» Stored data

==*==

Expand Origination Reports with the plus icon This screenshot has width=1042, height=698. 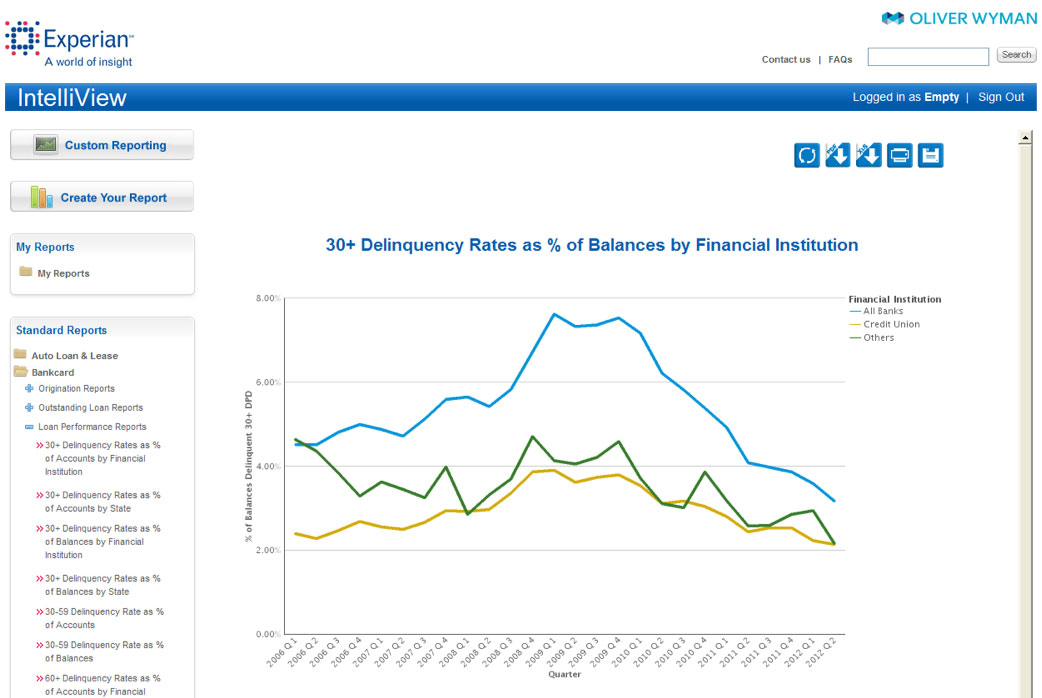pos(29,389)
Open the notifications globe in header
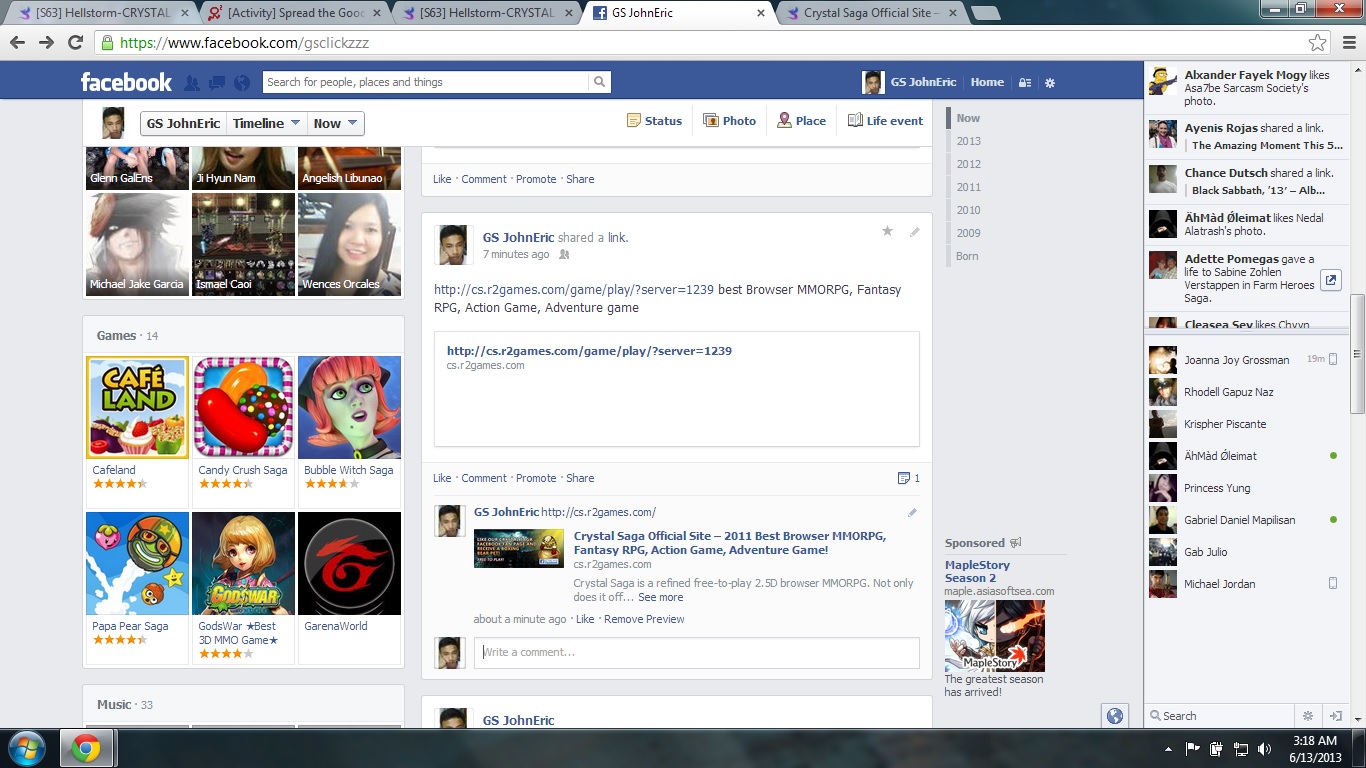Viewport: 1366px width, 768px height. [x=241, y=83]
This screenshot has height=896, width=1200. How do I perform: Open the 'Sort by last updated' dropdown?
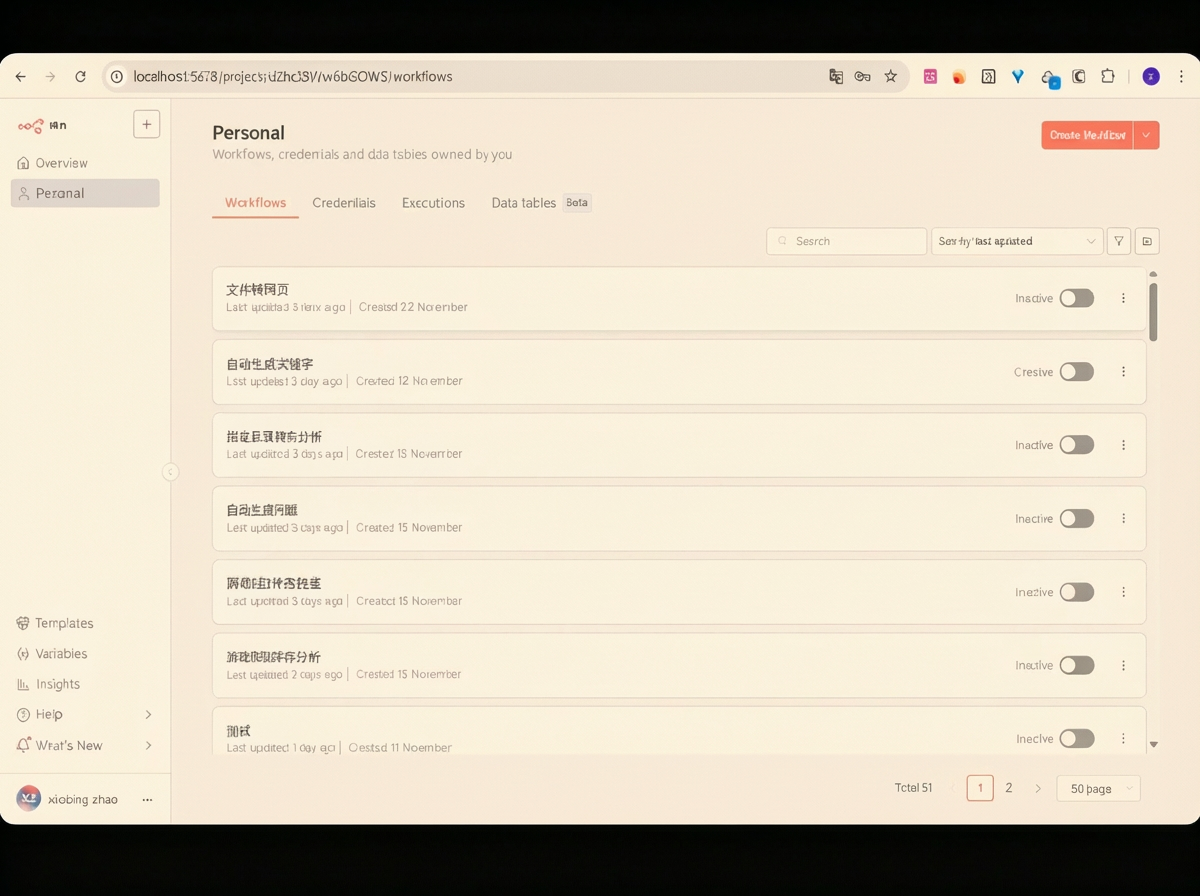1017,241
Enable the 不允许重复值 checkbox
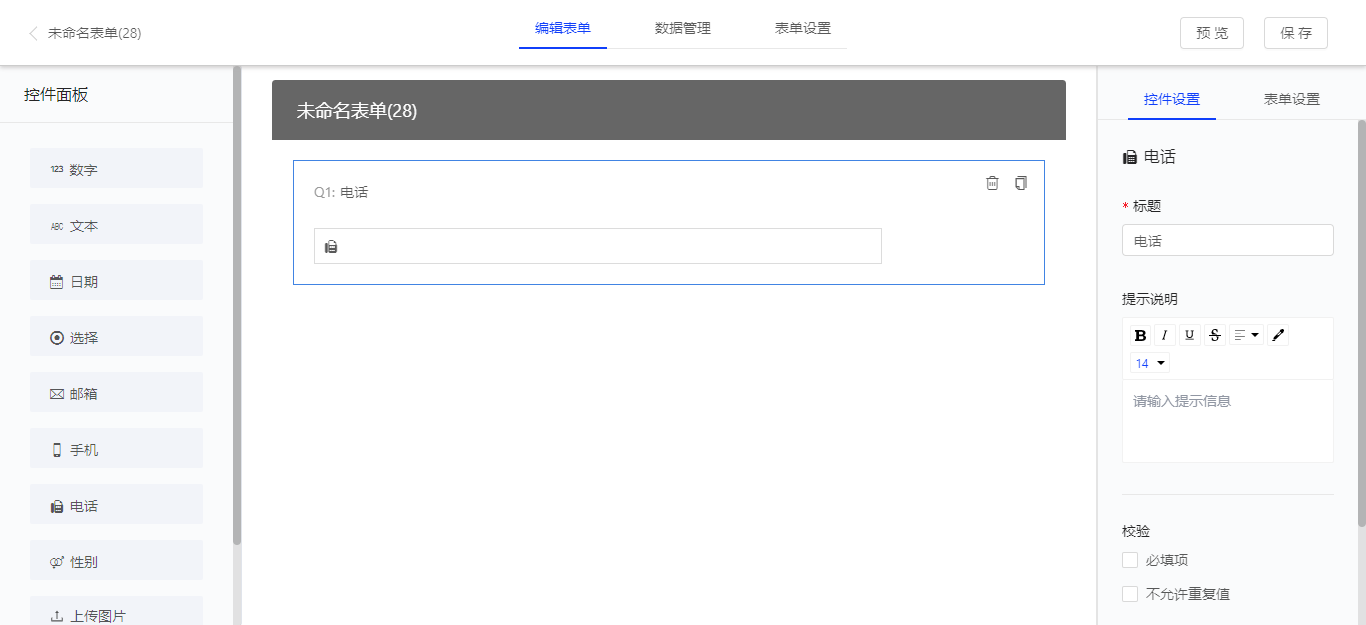The width and height of the screenshot is (1366, 625). click(x=1130, y=594)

==*==

» EXERCISE AIM
Working down from the line with "Open the notifications globe in header", copy each line exactly until the last line of the entries, which is also included. Omit the pictures.

» ANSWER SECTION
Open the notifications globe in header
Viewport: 1366px width, 768px height. [x=241, y=83]
This screenshot has height=896, width=1200. How do I perform: Open the 'Sort by last updated' dropdown?
1017,241
Enable the 不允许重复值 checkbox
The width and height of the screenshot is (1366, 625). click(x=1130, y=594)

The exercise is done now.